[PD-dev] how math objects respond to a bang

Hans-Christoph Steiner hans at eds.org
Mon Feb 13 15:27:43 CET 2006


On Feb 13, 2006, at 7:13 AM, IOhannes m zmoelnig wrote:

> Mathieu Bouchard wrote:
>> On Wed, 8 Feb 2006, IOhannes m zmoelnig wrote:
>>
>>
>>> i agree that [clip] should respond to bang. i am not that sure about
>>> [atan2]: personally i think that atan2 is a unop (the values are just
>>> there for get all 4 quadrants) and the 2nd inlet shouldn't be there  
>>> at
>>> all.
>>
>>
>> man atan2
>>
>> And then tell me how many args it takes in C. Then try it in Perl,  
>> Ruby,
>> whatever. It's all the same. It's a two-input operator. So let it  
>> behave
>> the way two-input operators do.
>
> i do not see how this contradicts my earlier mail.
> obviously, "atan2" takes 2 arguments, but they can be seen as parts
> (real/imag, nominator/denominator) of _one_ value ("numeric entitiy" or
> whatever the math name would be, i dunno)
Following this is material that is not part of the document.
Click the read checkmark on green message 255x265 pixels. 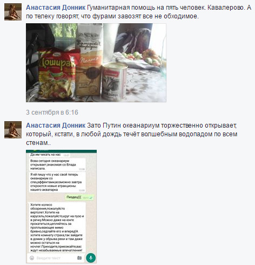91,198
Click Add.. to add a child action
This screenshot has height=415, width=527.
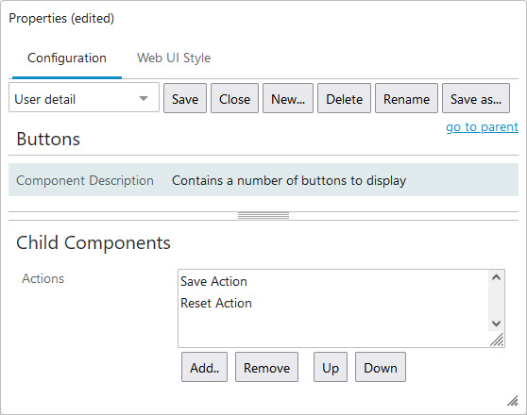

> therefore i (still) think that "atan2" is kind of an unop, even though
> it needs 2 values, in any language.
> for various reasons (lack of imaginary numbers, history,...), atan2 is
> implemented as binop in most (if not all) languages.
>
> a variable "ö" would be written in most prog.languages (except java,  
> but
> who writes java...) with 2 letters, even though it is really a single
> letter. so what?

Whatever the definition of atan2() or atan2 in math, [atan2] in Pd has  
two inlets.  All multi-inlet math objects accept arguments and have a  
bang method except for [atan2].  This is not a math question, this is a  
computer science question.  Pd should be a flexible system that makes  
as few assumptions about how people are going to use it.  Pretending  
[atan2] has one inlet is violating this idea.